CAS is a single sign-on (SSO) protocol for multiple web applications. A CAS user account does not take up a license seat until the user signs in to your Enterprise instance.
In this guide:
Username considerations with CAS
GitHub Enterprise usernames can only contain alphanumeric characters and dashes (-). GitHub Enterprise will normalize any non-alphanumeric character in your account's username into a dash. For example, a username of gregory.st.john will be normalized to gregory-st-john. Note that normalized usernames also can't start or end with a dash. They also can't contain two consecutive dashes.
Usernames created from email addresses are created from the normalized characters that precede the @ character.
If multiple accounts are normalized into the same GitHub Enterprise username, only the first user account is created. Subsequent users with the same username won't be able to sign in.
This table gives examples of how usernames are normalized in GitHub Enterprise:
| Username | Normalized username | Result |
|---|---|---|
| Ms.Bubbles | ms-bubbles |
This username is created successfully. |
| !Ms.Bubbles | -ms-bubbles |
This username is not created, because it starts with a dash. |
| Ms.Bubbles! | ms-bubbles- |
This username is not created, because it ends with a dash. |
| Ms!!Bubbles | ms--bubbles |
This username is not created, because it contains two consecutive dashes. |
| Ms!Bubbles | ms-bubbles |
This username is not created. Although the normalized username is valid, it already exists. |
| Ms.Bubbles@example.com | ms-bubbles |
This username is not created. Although the normalized username is valid, it already exists. |
Two-factor authentication
When using SAML or CAS, two-factor authentication is not supported or managed on the GitHub Enterprise appliance, but may be supported by the external authentication provider. Two-factor authentication enforcement on organizations is not available. For more information about enforcing two-factor authentication on organizations, see "Requiring two-factor authentication in your organization."
CAS attributes
The following attributes are available.
| Attribute name | Type | Description |
|---|---|---|
username |
Required | The GitHub Enterprise username. |
Configuring CAS
Warning: Before configuring CAS on your GitHub Enterprise instance, note that users will not be able to use their CAS usernames and passwords to authenticate API requests or Git operations over HTTP/HTTPS. Instead, they will need to create an access token.

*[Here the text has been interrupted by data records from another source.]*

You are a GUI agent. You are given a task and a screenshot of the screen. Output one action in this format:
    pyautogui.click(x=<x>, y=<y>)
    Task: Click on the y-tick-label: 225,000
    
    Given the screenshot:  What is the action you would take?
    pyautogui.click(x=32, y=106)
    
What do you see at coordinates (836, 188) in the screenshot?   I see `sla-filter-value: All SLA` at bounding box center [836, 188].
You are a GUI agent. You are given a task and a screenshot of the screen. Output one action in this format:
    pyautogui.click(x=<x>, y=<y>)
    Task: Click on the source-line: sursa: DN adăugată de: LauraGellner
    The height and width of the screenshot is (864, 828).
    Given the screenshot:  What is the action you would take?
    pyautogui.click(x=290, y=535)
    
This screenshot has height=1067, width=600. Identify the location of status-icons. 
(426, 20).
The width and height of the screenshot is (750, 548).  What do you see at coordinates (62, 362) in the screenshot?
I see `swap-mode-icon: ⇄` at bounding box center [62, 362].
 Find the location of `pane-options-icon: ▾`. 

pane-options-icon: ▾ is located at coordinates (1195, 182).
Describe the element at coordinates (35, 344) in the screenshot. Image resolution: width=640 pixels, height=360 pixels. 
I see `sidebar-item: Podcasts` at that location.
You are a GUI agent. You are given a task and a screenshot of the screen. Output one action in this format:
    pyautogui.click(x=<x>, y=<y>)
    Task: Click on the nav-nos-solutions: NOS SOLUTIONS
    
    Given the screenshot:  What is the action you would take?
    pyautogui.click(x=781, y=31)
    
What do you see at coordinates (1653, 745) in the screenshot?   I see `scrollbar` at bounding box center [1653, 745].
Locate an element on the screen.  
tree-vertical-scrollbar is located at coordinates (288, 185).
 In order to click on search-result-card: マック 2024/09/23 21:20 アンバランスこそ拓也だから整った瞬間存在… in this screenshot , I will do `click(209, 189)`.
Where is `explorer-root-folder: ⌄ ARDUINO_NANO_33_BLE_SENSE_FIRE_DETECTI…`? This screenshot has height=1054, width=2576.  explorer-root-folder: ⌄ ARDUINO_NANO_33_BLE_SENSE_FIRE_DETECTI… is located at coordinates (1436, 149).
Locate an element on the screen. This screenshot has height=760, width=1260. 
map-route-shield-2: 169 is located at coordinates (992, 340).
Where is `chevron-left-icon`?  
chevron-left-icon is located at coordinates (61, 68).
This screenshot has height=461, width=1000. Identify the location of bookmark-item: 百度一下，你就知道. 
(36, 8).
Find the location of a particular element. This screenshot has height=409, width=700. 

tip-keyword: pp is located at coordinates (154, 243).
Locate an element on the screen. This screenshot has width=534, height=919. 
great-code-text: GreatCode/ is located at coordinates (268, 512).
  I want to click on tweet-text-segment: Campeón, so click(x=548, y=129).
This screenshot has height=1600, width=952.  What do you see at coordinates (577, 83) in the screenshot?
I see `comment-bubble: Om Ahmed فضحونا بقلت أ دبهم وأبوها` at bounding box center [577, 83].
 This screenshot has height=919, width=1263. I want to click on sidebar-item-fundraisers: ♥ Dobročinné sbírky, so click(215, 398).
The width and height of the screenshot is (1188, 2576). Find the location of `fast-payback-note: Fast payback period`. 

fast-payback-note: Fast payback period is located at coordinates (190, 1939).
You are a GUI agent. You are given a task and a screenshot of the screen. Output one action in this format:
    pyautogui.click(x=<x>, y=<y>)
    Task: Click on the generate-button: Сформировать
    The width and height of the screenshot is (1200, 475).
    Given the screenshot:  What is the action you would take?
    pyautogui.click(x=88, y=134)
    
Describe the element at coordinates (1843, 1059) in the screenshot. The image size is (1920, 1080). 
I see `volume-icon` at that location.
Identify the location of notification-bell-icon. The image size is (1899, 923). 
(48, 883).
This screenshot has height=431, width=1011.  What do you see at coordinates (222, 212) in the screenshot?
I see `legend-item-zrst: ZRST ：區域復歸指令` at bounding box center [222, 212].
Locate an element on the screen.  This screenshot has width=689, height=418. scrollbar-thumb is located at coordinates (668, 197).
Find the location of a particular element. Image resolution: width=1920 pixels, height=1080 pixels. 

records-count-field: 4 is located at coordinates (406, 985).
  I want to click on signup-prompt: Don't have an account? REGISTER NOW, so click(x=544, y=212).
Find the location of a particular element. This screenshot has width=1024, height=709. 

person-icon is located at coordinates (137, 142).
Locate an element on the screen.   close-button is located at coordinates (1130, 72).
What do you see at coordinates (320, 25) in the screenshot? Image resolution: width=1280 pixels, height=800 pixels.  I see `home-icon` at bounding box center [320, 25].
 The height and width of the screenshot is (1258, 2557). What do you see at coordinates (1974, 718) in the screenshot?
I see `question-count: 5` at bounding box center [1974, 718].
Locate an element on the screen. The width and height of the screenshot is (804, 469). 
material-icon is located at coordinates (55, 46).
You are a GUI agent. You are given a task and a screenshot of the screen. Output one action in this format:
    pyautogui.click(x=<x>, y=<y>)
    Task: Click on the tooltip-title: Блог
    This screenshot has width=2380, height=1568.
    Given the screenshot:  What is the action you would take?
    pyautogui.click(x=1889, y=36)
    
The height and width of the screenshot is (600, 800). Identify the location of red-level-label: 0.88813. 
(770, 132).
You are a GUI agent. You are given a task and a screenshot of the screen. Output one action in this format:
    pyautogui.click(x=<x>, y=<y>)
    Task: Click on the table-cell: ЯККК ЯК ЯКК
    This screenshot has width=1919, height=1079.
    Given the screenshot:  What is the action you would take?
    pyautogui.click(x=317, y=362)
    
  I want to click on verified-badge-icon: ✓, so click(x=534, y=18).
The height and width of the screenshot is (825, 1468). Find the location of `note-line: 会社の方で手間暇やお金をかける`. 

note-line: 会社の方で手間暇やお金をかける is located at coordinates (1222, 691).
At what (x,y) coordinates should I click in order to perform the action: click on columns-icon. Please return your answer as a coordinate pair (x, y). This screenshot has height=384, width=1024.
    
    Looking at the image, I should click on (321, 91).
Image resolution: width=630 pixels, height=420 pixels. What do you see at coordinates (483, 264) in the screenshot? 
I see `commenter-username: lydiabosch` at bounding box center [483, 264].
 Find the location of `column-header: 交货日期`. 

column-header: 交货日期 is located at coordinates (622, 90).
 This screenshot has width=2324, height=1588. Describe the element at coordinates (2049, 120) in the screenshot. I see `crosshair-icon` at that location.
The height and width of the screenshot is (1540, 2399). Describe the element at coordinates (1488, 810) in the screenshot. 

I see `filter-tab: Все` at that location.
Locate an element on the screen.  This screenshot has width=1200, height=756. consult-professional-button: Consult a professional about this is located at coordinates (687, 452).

In the upper-right corner of any page, click .
In the left sidebar, click Management Console.
In the left sidebar, click Authentication.
Select CAS.
- In the Server URL field, type the full URL of your CAS server. If your CAS server uses a certificate that can't be validated by GitHub Enterprise, you can use the
ghe-ssl-ca-certificate-installcommand to install it as a trusted certificate.